Kimdir Gerçek Tehdit?
-
Adaletsizlik onun eliyle meşrulaşır.
-
Liyakatsizlik onun sayesinde sistemleşir.
-
Yolsuzluk, hukuksuzluk, çürüme onun varlığıyla hız kazanır.
Soru: Tüm bunlar yaşanırken, halk kime güvenecek?
Soru: Halk devlete güvenmezse, “millet olma” duygusu nasıl korunacak?
Çapraz Bir Bakış- Terörle Mücadelede Samimiyet Testi
Devlet bir yandan terörle mücadele ettiğini söylerken;
-
Öbür yandan yandaşına dokunmuyorsa,
-
Halkın gerçek taleplerine kulak tıkıyorsa,
-
Eleştireni susturup, yağcıyı ödüllendiriyorsa,
-
Ve her eleştiriyi “hainlik” diye yaftalıyorsa...
Soru: Bu gerçekten “birlik ve beraberlik” mi yaratır, yoksa içten içe çözülmeyi mi doğurur?

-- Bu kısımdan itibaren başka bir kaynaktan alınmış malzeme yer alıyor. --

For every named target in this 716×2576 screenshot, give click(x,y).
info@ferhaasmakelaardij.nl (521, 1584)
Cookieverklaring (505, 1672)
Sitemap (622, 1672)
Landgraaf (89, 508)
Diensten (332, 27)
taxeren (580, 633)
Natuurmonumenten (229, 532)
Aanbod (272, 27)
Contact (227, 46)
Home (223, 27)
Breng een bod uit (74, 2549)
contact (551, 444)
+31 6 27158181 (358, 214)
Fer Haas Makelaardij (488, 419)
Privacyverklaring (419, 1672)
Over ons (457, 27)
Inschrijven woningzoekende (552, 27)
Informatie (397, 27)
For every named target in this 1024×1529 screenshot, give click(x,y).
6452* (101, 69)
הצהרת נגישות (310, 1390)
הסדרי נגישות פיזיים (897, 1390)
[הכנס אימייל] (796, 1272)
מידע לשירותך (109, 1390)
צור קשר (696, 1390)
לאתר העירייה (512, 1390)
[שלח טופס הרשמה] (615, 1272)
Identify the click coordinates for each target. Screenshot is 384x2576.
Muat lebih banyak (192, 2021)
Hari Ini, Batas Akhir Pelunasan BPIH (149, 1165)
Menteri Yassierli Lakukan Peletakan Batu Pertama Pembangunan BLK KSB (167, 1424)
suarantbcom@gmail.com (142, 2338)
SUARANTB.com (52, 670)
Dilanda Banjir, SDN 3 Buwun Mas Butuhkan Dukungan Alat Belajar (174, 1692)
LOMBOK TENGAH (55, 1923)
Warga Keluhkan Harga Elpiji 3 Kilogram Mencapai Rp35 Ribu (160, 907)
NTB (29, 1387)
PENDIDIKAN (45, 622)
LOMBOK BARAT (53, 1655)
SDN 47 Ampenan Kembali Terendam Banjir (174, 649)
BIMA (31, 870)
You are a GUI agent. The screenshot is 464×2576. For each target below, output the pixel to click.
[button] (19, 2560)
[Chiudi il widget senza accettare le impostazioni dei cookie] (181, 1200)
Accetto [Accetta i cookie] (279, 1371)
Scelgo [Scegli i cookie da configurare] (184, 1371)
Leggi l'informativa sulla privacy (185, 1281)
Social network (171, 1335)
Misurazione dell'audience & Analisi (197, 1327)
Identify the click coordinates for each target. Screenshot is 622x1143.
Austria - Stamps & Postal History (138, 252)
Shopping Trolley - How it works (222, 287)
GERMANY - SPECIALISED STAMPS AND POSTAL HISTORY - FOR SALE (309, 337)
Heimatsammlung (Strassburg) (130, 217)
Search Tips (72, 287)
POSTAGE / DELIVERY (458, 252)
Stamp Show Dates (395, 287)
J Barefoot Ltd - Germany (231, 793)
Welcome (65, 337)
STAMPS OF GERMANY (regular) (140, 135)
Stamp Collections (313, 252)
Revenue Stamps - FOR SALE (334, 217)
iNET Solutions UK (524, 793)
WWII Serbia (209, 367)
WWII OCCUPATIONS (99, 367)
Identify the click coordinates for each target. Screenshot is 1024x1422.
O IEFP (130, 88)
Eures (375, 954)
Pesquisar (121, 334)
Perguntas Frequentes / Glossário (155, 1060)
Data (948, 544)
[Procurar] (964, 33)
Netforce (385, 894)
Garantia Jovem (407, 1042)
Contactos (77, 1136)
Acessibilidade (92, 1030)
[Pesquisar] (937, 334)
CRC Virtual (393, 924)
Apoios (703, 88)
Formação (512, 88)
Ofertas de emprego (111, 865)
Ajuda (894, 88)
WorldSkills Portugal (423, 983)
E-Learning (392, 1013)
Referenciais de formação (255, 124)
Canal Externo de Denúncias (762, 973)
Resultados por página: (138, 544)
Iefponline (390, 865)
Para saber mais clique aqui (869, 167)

Güvenlik, Sadece Askerle Sağlanmaz!
Silahlı mücadele önemlidir. Ancak bir ülkenin güvenliğini sadece asker, polis koruyamaz.
Asıl güvenlik:
-
Adaletli yönetimle sağlanır.
-
Halkın devlete güveniyle inşa edilir.
-
Onurlu, eşit ve özgür vatandaşlık duygusuyla güçlenir.
Yalaka sistemlerde bu duygular ezilir. Halktan kopuk elit zümreler doğar. Ve “biz” duygusu yok olur.
Soru: “Biz” olmadan teröre karşı kim, ne için savaşacak?
Münazara için bir soru soruyorum;
Bir ülkenin gerçek düşmanı, elinde silah taşıyan terörist midir, yoksa halkı susturup yalakaları konuşturan çarpık sistem midir?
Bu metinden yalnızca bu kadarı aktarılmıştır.